From our contact at the Ohio Public Defender Office:
Someone in our SB 10 litigation group was able to get some information from the AG’s office today. Here’s the excerpt from that email:
The AG’s office has reclassified all of the Predators and are now working on the Habitual Offenders (those whose original classifications were either Predator or Habitual before Senate Bill 10). They are reclassifying those two groups first because all of those people clearly have a prior judicial registration order (the court order given near time of conviction which originally classified the offender). The Bodyke decision requires that these original court orders shall now go back into effect.
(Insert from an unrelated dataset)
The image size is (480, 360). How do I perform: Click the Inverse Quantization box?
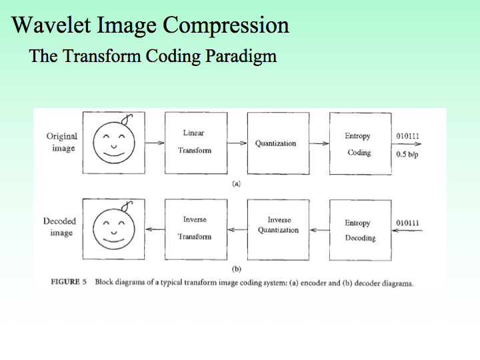[279, 229]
For the originally-classified Sexually Oriented Offenders, they are pulling the final court order to confirm there was a hearing and reclassifying them.
Out of state offenders will not be changed pending the Motion for Clarification, and neither will anyone without a court order.
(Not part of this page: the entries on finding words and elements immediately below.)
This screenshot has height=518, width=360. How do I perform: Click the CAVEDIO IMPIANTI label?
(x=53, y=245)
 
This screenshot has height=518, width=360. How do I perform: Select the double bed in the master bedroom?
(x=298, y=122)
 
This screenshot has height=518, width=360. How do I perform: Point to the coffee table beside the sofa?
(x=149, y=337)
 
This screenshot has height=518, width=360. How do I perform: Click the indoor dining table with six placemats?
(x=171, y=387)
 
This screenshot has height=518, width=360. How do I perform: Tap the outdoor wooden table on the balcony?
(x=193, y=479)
They believe approximately 2300 offenders will be released from the sex offender registry. They are checking each one individually to make certain there were no tolling events. They are then notifying the Local Sheriff’s Office of whom should be removed from the registry. Notices will be sent to all but the Predators.
They also believe that all the other provisions of SB 10 still apply to the reclassified offenders.
They are reclassifying people whose original classifications (before SB 10) were either Predator or Habitual, because all of those people clearly have a prior judicial order. If you were originally classified as a Sexually Oriented Offender, you probably won’t be getting an official letter from the AG until they start reclassifying people who were originally SOO's. And, it looks like they’ll only reclassify SOO's who have a prior court order labeling them as such. (If you’ve seen the Motion for Clarification that the AG filed last month, they’re unsure of how to classify people who don’t have prior court orders.)
Note: Attorneys for Bodyke have filed a Motion in Opposition to the AG's Motion for Clarification, which was filed immediately after the decision by the Ohio Attorney General office. We said at the time that this was a stalling tactic by the AG to buy time. Let us hope the Ohio Supreme Court quickly denies the AG motion.